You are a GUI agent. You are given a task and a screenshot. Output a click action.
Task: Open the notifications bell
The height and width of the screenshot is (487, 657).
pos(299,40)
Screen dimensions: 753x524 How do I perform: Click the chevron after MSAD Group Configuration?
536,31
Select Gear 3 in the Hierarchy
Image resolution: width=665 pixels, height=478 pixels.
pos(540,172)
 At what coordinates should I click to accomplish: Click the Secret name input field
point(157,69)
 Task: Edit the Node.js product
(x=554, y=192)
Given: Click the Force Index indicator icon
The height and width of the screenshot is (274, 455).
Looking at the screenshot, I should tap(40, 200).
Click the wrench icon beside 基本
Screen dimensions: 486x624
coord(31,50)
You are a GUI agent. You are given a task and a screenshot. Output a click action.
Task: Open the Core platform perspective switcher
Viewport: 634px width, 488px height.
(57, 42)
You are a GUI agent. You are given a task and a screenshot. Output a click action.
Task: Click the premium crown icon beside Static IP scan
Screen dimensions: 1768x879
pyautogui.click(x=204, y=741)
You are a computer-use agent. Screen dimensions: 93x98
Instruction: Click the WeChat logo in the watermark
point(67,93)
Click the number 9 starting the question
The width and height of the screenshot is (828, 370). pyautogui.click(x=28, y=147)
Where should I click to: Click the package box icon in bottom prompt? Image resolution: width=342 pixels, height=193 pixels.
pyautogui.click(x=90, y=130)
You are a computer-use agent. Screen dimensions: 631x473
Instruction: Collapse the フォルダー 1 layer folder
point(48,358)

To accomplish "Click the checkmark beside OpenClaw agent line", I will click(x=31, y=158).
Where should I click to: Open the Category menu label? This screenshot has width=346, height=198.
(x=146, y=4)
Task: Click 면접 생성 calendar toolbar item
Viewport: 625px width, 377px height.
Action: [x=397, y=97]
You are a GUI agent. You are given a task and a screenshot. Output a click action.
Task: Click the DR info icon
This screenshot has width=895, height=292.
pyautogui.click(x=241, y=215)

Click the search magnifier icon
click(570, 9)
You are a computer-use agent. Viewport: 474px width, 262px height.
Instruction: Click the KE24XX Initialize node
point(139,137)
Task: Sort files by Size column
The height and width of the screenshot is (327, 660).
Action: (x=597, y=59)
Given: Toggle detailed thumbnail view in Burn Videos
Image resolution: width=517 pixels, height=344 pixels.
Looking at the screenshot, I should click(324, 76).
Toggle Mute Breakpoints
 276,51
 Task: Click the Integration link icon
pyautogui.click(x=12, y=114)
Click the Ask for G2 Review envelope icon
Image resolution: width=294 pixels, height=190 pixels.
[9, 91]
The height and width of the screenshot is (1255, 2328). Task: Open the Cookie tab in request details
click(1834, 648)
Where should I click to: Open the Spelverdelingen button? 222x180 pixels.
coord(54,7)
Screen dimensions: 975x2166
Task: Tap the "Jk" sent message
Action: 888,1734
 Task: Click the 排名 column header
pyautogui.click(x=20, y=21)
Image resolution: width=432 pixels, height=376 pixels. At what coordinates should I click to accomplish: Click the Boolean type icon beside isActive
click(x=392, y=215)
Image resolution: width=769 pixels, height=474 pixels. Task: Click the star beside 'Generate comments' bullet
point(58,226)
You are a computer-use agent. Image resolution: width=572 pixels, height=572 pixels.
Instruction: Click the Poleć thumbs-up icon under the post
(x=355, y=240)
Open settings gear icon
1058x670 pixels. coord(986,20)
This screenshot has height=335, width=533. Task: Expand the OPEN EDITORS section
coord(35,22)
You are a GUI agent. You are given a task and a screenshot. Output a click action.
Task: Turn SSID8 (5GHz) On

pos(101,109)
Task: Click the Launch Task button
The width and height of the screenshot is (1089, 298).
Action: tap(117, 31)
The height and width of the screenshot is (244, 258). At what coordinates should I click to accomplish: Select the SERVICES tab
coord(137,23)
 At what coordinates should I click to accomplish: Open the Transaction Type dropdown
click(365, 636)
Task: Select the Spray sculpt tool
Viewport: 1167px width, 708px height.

□ □ □

Please identify each row above that contains the word "Viewport" and copy every such line in full.

*FINAL RESULT*
Viewport: 634px width, 488px height.
Viewport: 625px width, 377px height.
You are a computer-use agent. Viewport: 474px width, 262px height.
Viewport: 1167px width, 708px height.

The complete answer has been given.